In 1965 the theatre received a major refurbishment and redecoration at a cost in excess of £75,000 undertaken by Carl Toms with the assistance of Sir Anthony Denny, who had been a member of Frank Verity's company, the original architect of the theatre in 1910. Under the management of John Counsell the theatre ran a weekly repertory schedule, changing to fortnightly in the late 1950s and with three-week productions becoming more prevalent in 1963-64. Today the theatre is usually a venue for touring productions, but in addition it produces summer repertory seasons that usually run for about three weeks.

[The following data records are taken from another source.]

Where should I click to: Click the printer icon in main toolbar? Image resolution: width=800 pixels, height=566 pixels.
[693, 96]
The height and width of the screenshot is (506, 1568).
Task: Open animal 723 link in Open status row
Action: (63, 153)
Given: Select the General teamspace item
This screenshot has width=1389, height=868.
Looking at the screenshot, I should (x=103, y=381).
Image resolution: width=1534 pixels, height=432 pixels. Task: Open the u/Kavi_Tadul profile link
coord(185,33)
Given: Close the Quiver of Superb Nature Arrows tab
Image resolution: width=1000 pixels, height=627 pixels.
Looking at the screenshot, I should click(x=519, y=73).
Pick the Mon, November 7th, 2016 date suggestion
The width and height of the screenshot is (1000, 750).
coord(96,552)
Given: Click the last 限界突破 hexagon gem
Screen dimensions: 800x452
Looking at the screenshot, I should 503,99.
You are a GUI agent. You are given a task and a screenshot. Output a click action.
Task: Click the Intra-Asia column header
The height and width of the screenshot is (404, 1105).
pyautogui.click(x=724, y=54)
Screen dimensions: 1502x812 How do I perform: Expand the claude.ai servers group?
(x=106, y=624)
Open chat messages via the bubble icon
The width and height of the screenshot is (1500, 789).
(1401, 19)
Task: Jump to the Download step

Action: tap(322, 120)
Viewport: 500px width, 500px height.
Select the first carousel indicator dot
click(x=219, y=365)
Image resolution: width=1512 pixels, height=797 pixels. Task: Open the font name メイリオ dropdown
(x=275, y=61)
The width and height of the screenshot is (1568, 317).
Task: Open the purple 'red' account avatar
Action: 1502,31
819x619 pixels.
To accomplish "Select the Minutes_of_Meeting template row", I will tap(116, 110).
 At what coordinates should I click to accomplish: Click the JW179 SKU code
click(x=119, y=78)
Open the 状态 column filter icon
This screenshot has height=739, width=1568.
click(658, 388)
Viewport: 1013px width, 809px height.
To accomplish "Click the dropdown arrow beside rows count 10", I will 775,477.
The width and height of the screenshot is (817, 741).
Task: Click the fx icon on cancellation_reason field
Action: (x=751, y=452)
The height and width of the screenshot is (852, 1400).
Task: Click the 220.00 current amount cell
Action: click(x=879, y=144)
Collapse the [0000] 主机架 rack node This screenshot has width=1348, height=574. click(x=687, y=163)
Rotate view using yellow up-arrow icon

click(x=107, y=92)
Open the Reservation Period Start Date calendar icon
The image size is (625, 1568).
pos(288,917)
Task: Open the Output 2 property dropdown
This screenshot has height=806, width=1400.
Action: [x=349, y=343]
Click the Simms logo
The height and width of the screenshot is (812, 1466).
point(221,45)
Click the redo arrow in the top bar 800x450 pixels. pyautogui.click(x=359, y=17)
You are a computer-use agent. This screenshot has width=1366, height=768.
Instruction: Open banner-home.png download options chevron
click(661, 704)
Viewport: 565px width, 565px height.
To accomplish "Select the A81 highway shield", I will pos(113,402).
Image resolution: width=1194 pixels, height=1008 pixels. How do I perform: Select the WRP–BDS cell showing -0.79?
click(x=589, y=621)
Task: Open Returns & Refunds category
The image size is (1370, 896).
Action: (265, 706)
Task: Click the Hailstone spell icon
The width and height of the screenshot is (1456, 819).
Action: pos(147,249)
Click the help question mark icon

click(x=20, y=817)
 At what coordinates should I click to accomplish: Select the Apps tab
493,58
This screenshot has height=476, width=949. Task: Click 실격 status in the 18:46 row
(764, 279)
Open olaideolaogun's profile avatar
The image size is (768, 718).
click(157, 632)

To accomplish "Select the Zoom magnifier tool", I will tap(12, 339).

The theatre also features an annual pantomime performed in traditional style.

The Theatre Royal in Windsor is a Grade II listed building and since 1997 has been managed by Bill Kenwright, who performed at the theatre as a young actor in the 1960s and 1970s under John Counsell. Under Kenwright's management the repertoire is wide, ranging from the classics and traditional pantomimes to first productions of new work. Many productions which first appear at the Theatre Royal subsequently transfer to the West End or go on national tour.